• **Extrait fourni**:
• • • • •

On revint encore le 20 février sur la nécessité de prendre des moyens pour rétablir la tranquillité publique. L'abbé Maury, MM. Malouet et de Cazalès regardèrent comme indispensable de commencer par rétablir l'autorité du Roi; mais Mirabeau et ceux de son parti parlèrent avec une telle chaleur sur le danger que courait la Constitution, si, avant qu'elle fût achevée, on donnait au pouvoir exécutif celui qui lui était réservé, que l'Assemblée se borna à décréter: que l'on ne pouvait se prévaloir d'aucun acte émané du Roi et de l'Assemblée qui ne serait pas revêtu des formes prescrites par la loi, sans être réputé perturbateur du repos public; qu'on enverrait le discours du Roi, l'adresse de l'Assemblée à toutes les municipalités du royaume, ainsi que les décrets sanctionnés par le Roi, avec ordre de les afficher, aux curés de les publier au prône, et aux officiers municipaux d'employer tous les moyens qui seraient en leur pouvoir pour maintenir la sûreté des personnes et des propriétés; et dans le cas où des attroupements séditieux les mettraient en danger, de publier la loi martiale. Elle obligeait toutes les municipalités à se prêter main-forte sur leur réquisition réciproque, et les rendait responsables des suites de leur refus. Les communes devaient être de leur côté responsables des dommages qui se commettraient par un attroupement, sauf à avoir recours contre ceux qui en seraient les auteurs; leur responsabilité devait être jugée par le tribunal du lieu, sur la réquisition du tribunal du district.

Une députation du commerce de tout le royaume, et nommément une de celui de Bordeaux, vint représenter que son dépérissement annonçait un anéantissement total, si l'Assemblée n'apportait un prompt remède à l'esprit d'insurrection qui se manifestait dans les colonies. «Les établissements que la France a formés, dirent les membres de ces deux députations, produisent deux cent quarante millions de revenu, dont une balance de quatre-vingts millions en notre faveur. L'existence de six millions de Français est liée à leur sort. Il est reconnu que les noirs seuls peuvent cultiver les colonies; elles ne peuvent subsister sans la conservation de la traite et de la servitude des noirs, et quatre cents millions dus à la métropole par les colonies n'ont d'autre gage que les propriétés de celles-ci.»

• • • • •

• **Données fournies**:
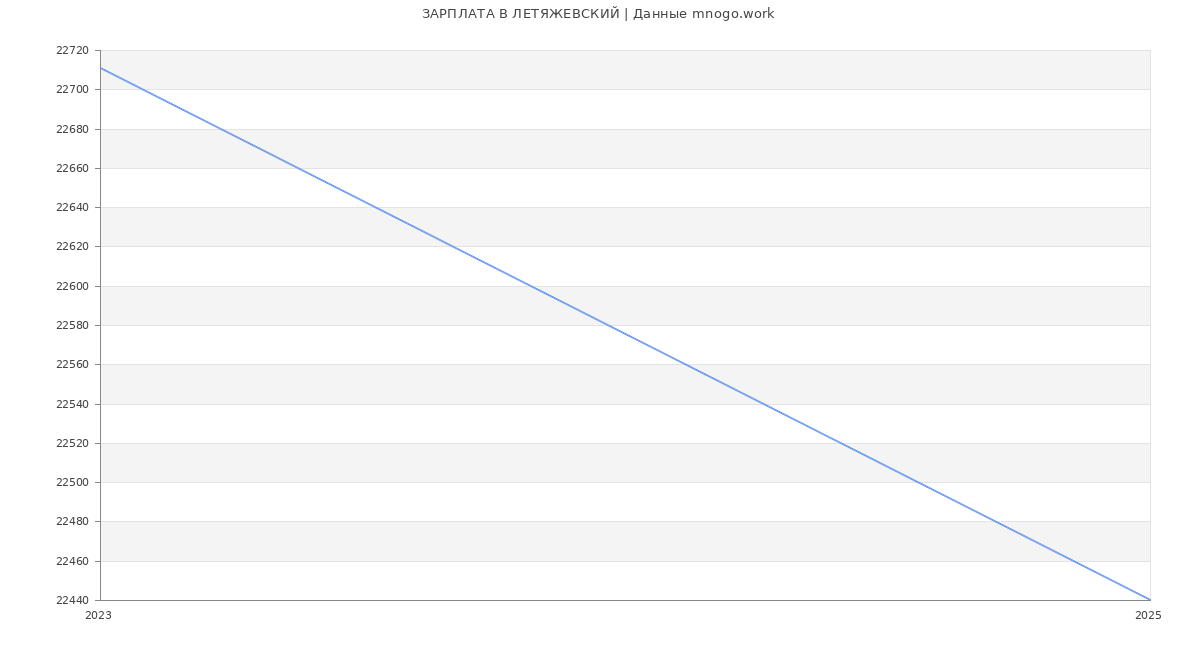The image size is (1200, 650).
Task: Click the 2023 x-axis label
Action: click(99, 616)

• • • • •

• **Consigne**: Dans l'extrait fourni, par quel tribunal la responsabilité des communes pour les dommages causés par un attroupement devait-elle être jugée ?

• **Réponse**: Par le tribunal du lieu, sur la réquisition du tribunal du district.